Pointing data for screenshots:
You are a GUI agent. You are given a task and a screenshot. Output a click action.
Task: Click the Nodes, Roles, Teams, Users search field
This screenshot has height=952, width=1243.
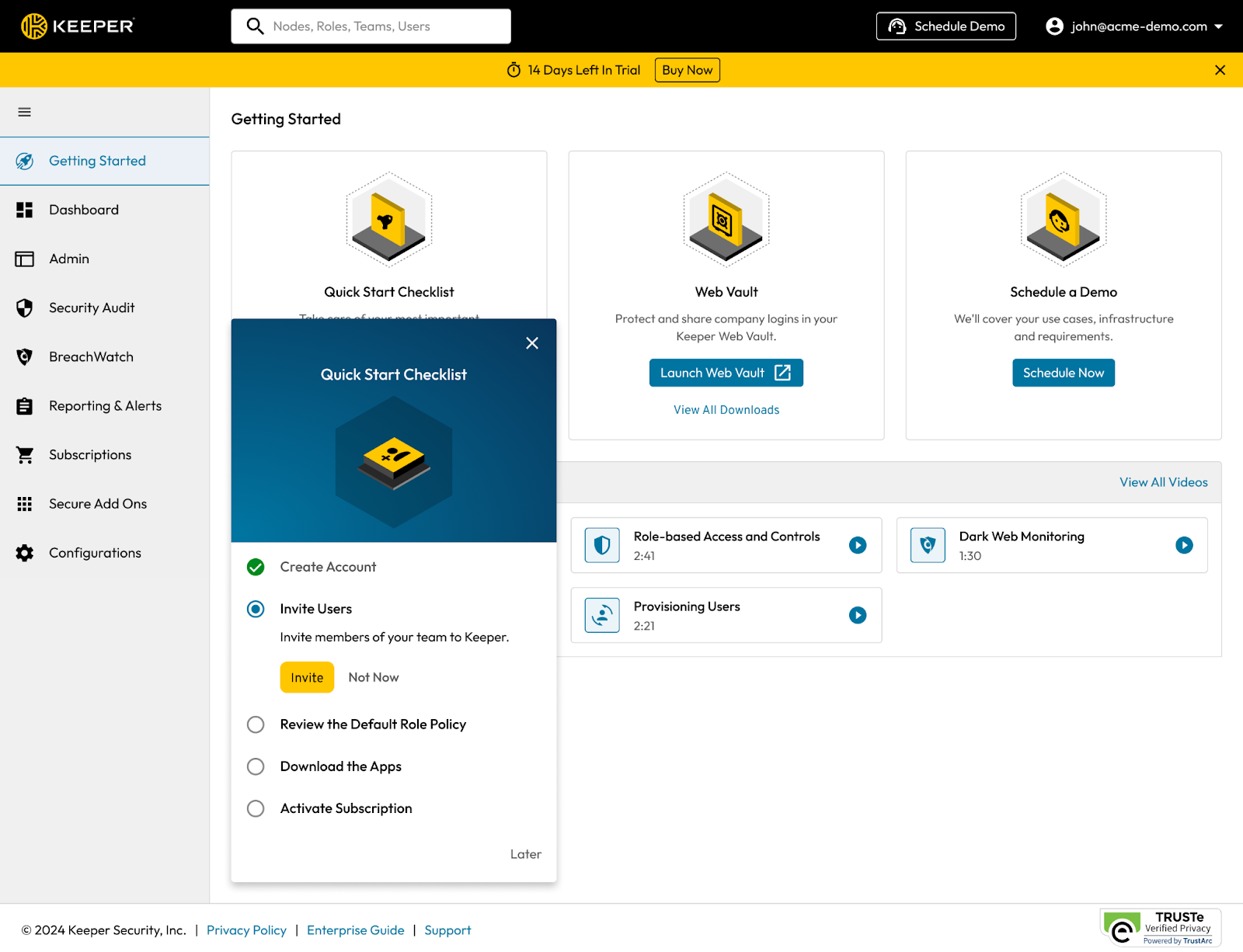coord(381,26)
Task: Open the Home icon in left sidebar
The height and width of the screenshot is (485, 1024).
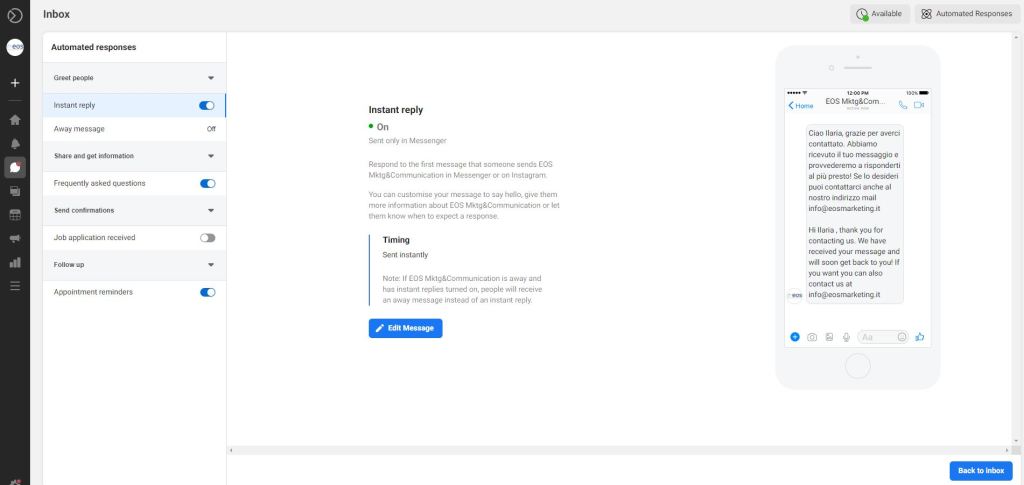Action: click(x=15, y=120)
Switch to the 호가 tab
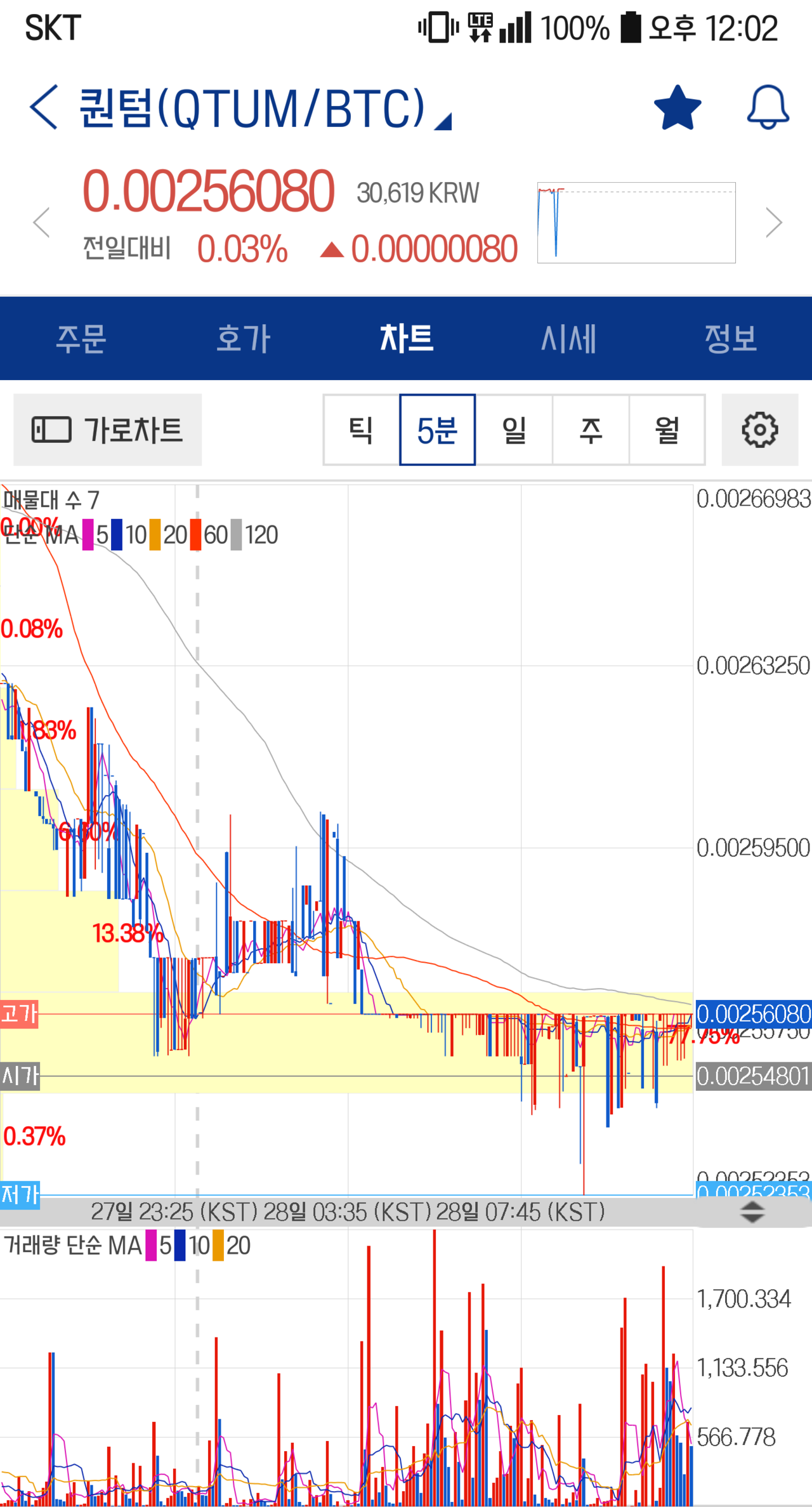This screenshot has height=1507, width=812. point(244,338)
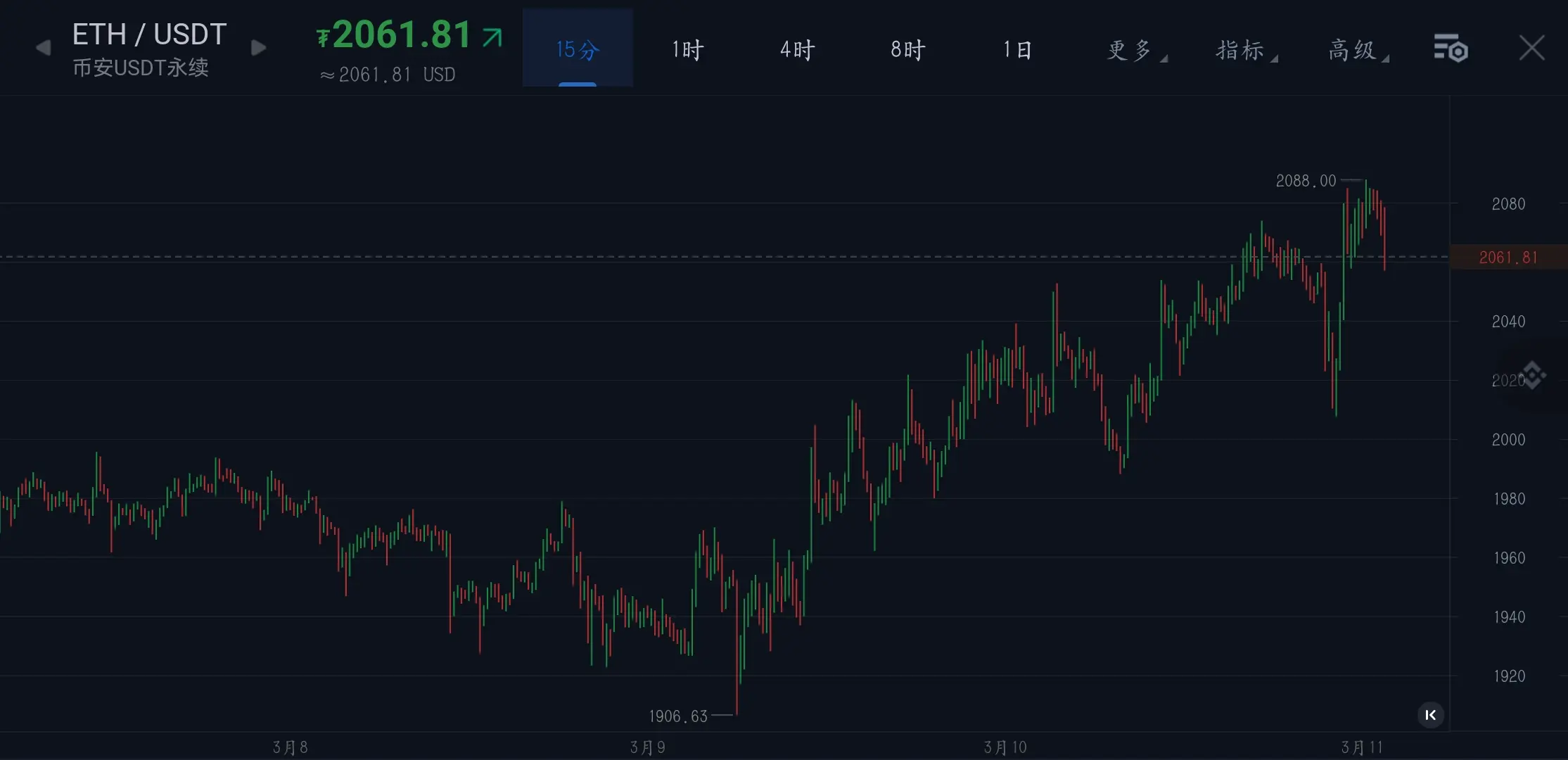Switch to the 1时 timeframe

click(x=687, y=49)
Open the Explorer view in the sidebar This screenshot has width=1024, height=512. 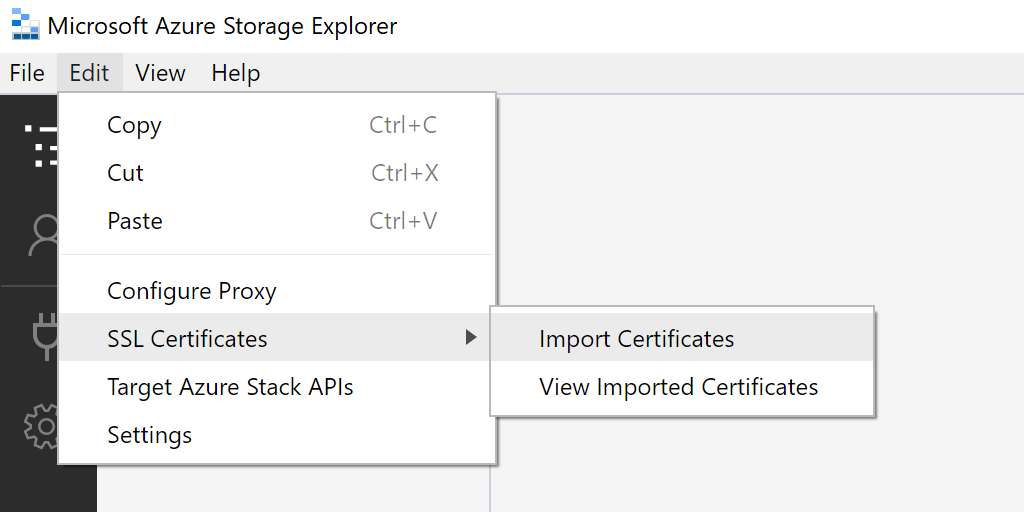(x=42, y=145)
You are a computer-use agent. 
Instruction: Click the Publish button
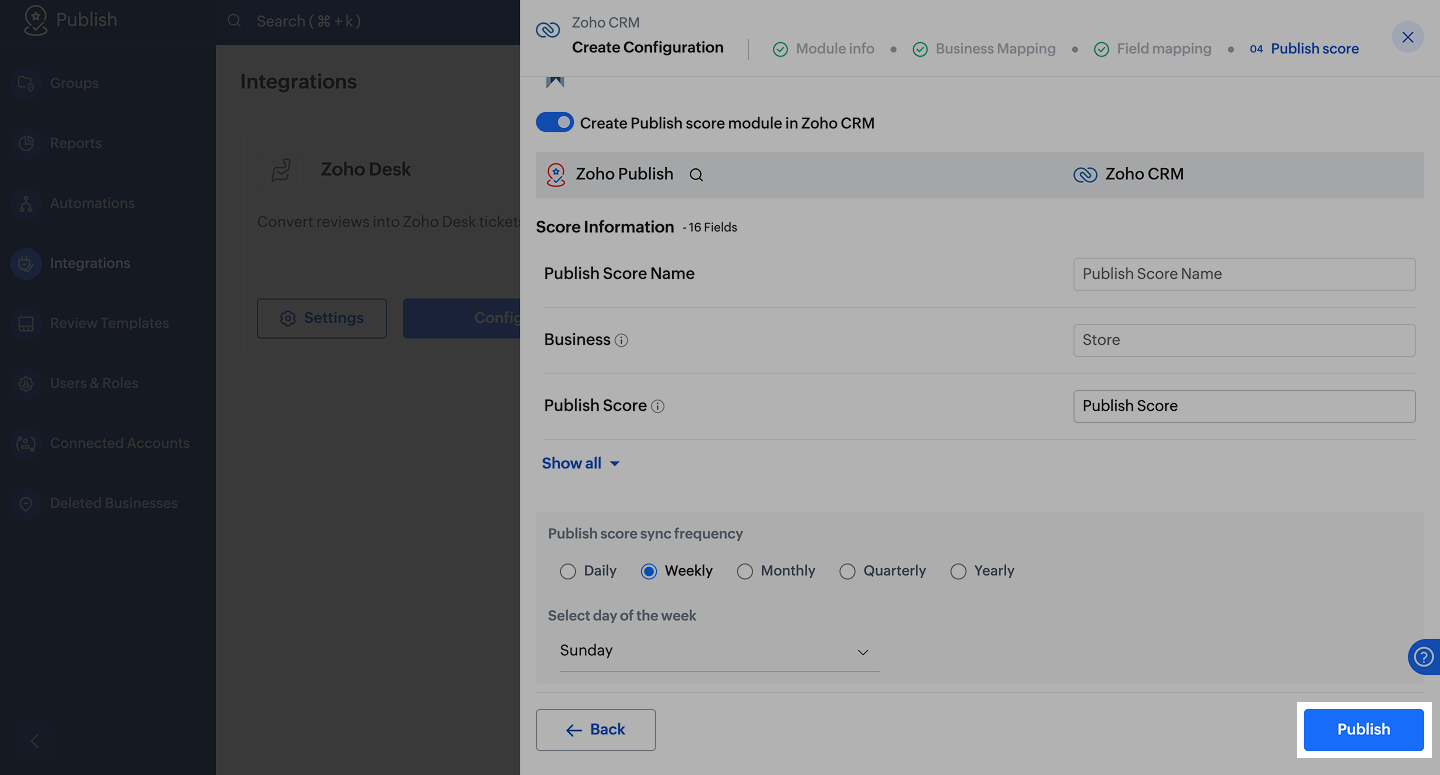(x=1363, y=729)
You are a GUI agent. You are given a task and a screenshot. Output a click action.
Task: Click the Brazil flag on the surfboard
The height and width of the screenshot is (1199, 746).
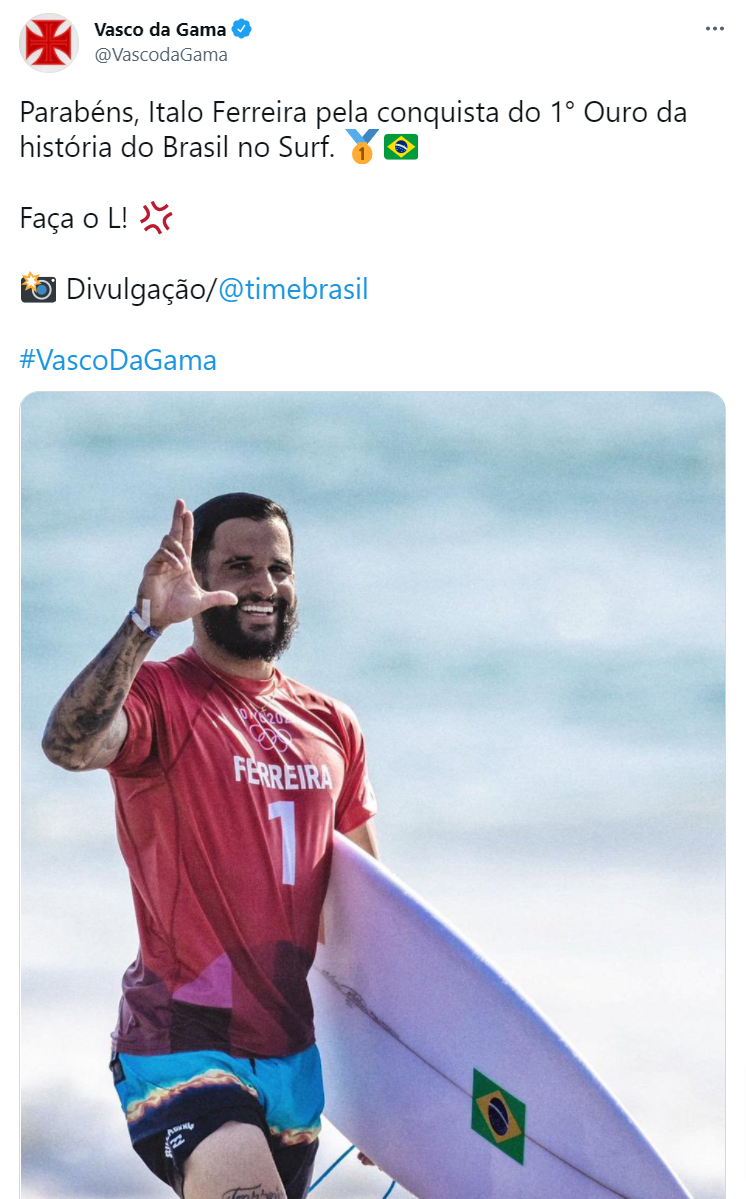click(498, 1116)
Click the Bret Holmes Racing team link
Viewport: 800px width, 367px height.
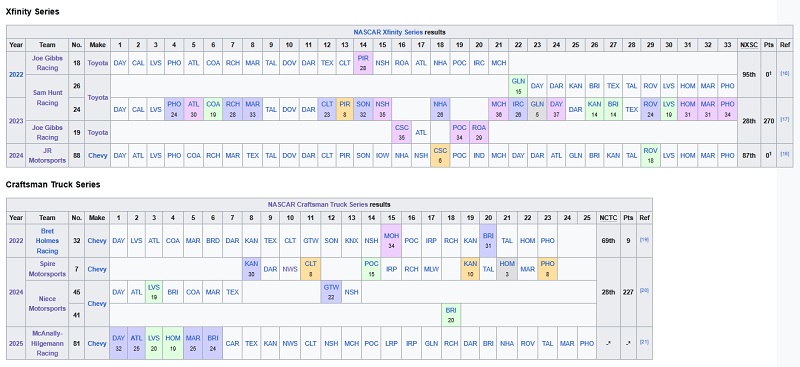(47, 241)

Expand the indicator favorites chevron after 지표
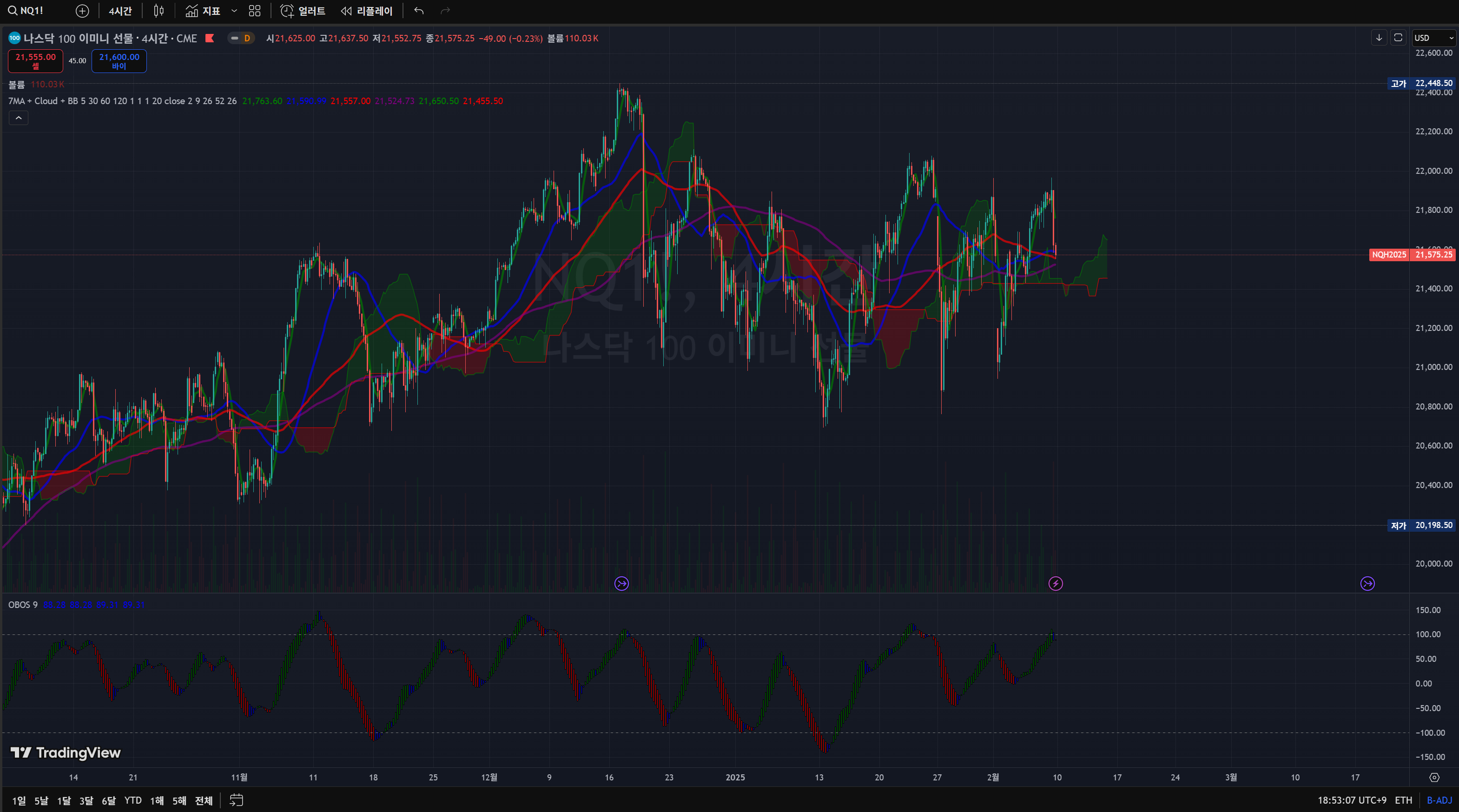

▶ _WRITTEN REQUEST_: Update the entries starting at the line "You are a computer-use agent." and ending with the last entry, changing "Publish" to "Submit" and keeping everything else the same. Leave the pictures out of your answer.

▶ _WRITTEN ANSWER_:
You are a computer-use agent. 
Instruction: Click the Submit button
(x=1363, y=729)
You are a GUI agent. You are given a task and a screenshot. Output a click action.
Task: Click the Brazil flag on the surfboard
The height and width of the screenshot is (1199, 746).
click(498, 1116)
Click the Bret Holmes Racing team link
Viewport: 800px width, 367px height.
(47, 241)

Expand the indicator favorites chevron after 지표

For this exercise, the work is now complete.